Page text:

---

Great question! Depending on the employer, this can certainly be one of those fields that you can get into without any college education and it can pay pretty well! It's dangerous work that requires a lot a specialized, plant-specific training to perform. There will be a lot of high-pressure situations that have strict timing requirements, and you will be making decisions in real-time often without guidance. It will also require you to work shift work since the plant in a sense never "closes."

Many employers will be looking for prior related mechanical experience. A power plant includes a lot of other equipment to make electricity, not just the generator. Other equipment includes pumps, compressors, blowers, valves, motors, etc.

If you have experience working on or operating those kind of things, that will get the attention of somebody looking to hire a power plant operator. If you have any experience running diesel or natural-gas generators, that will also go a long way in getting you the job. Navy experience often translates extremely well in this field, and you'll find a lot of ex-military folks working in this industry as a result.

---

Given information:

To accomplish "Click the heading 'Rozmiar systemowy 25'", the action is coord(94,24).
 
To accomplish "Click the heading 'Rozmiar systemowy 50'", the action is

---

Work to complete:
1 – From the power plant text, reproduce the passage from "If you have experience" up to and including "as a result.".
2 – List the kinds of power plant equipment, other than the generator, that the power plant text names.

Exercise answers:
1 –
If you have experience working on or operating those kind of things, that will get the attention of somebody looking to hire a power plant operator. If you have any experience running diesel or natural-gas generators, that will also go a long way in getting you the job. Navy experience often translates extremely well in this field, and you'll find a lot of ex-military folks working in this industry as a result.

2 – pumps, compressors, blowers, valves, motors